Para Saviani, um dos pontos chaves que provocou o golpe foram os interesses econômicos do sistema financeiro. Ele ressaltou, em entrevista ao jornal Brasil de Fato, que o foco na dívida e nas contas públicas, pós-golpe, foi para fazer caixa, para fazer o superávit primário, para o pagamento dos bancos.
“Isto levou àquela emenda constitucional, a chamada PEC do Fim do Mundo, que congelou por 20 anos os gastos públicos, limitada apenas à inflação do ano anterior. Então, isto inviabiliza o Plano Nacional de Educação (PNE) porque as metas do plano estão vinculadas aos recursos financeiros. Uma das metas principais, a meta 20, que determinava atingir 7% do PIB [para o investimento na educação] nos primeiros cinco anos, chegando a 10% ao final do período de dez anos. Como o plano foi aprovado em 2014, então a meta de 10% do PIB, deveria ser atingida até 2024″, disse.

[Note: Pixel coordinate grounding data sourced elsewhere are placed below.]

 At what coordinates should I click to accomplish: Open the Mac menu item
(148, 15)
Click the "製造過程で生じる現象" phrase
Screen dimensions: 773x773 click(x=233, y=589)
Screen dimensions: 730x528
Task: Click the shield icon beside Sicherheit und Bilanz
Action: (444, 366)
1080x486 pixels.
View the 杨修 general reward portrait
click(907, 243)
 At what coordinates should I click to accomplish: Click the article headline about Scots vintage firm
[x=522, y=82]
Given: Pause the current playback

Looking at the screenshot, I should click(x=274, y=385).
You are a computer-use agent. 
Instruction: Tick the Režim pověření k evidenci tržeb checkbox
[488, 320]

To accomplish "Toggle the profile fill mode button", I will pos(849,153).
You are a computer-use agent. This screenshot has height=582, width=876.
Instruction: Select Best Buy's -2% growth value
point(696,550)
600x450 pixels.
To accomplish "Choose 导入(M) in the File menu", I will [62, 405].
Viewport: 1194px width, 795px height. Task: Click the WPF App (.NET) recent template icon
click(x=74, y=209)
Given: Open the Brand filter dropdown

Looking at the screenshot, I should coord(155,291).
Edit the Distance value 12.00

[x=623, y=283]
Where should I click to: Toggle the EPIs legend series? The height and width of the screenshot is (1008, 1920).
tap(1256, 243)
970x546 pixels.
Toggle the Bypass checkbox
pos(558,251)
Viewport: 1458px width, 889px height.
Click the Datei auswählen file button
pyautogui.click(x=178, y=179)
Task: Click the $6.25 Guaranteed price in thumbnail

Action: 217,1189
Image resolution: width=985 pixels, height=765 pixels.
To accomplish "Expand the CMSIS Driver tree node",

Para Saviani, que é considerado o criador da chamada Pedagogia Histórico-Crítica e já recebeu o prêmio Jabuti, a aprovação da emenda constitucional por 20 anos, impedindo investimentos públicos, e iniciando-se a partir de 2017, conduz a limitação do Plano Nacional de Educação até 2037. “Como o plano vence em 2024, as metas ficaram inviabilizadas; algumas delas que deveriam ser atingidas no prazo de 2 anos, portanto em 2016, já venceram e não foram atingidas, e aquelas cujo vencimento se estende até 2024, também estão inviabilizadas por conta dessa PEC”, afirmou.
Segundo o professor, a reforma do ensino médio proposto pelo governo Temer (com o apoio dos partidos evangélicos e do PSDB), implica um retrocesso para a década de 1940, quando estava delimitada a formação profissional de um lado e a formação das elites de outro.
“Em 1942, o decreto que é conhecido como Lei Orgânica do Ensino Secundário, determinava que o ensino secundário se destinava às elites condutoras, e nesse mesmo ano de 1942, foi baixado um outro decreto, conhecido como Lei Orgânica do Ensino Industrial, regulando o ensino industrial, com o mesmo período de duração do ensino médio, quatro anos de primeiro ciclo, chamado ginásio, e três anos do segundo ciclo, o colegial, para formar os chamados técnicos de nível médio. Se o ensino secundário era destinado às elites condutoras, infere-se que o ensino profissional era destinado ao povo conduzido. Em 1942 foi a Lei Orgânica do Ensino Industrial, e em 1943 a do Ensino Comercial, depois em 1946 saiu a do Ensino Agrícola”, contextualizou.
Para ele, a reforma atual comete um absurdo ao atribuir ao adolescentes de 15 anos, a responsabilidade de definir o seu percurso, os seus projetos de vida.
“Como é que um adolescente de 15 anos vai ter um projeto de vida para poder escolher já entre os cinco itinerários, àquele que corresponde ao que ele pretende desenvolver na sociedade? Nós sabemos que os jovens de 18, 20 anos que ingressam no ensino superior não têm clareza ainda da opção (…) Por detrás disto está o entendimento de que a grande maioria vai para aquelas profissões de caráter não-intelectual, que implica maior precariedade e salários mais baixos. Então, a diferença entre as elites condutoras e a população trabalhadora de modo geral, proclamada lá na reforma de 1942, tende a se acentuar com uma proposta como essa”, afirmou. (Veja no Brasil de Fato a entrevista)
Coincidentemente, a reforma trabalhista também retrocede para 1942, quando foi criada a Consolidação das Leis Trabalhistas e há também tentativas de criminalizar a mulher em casos de aborto que remontam ao código civil anterior à década de 40.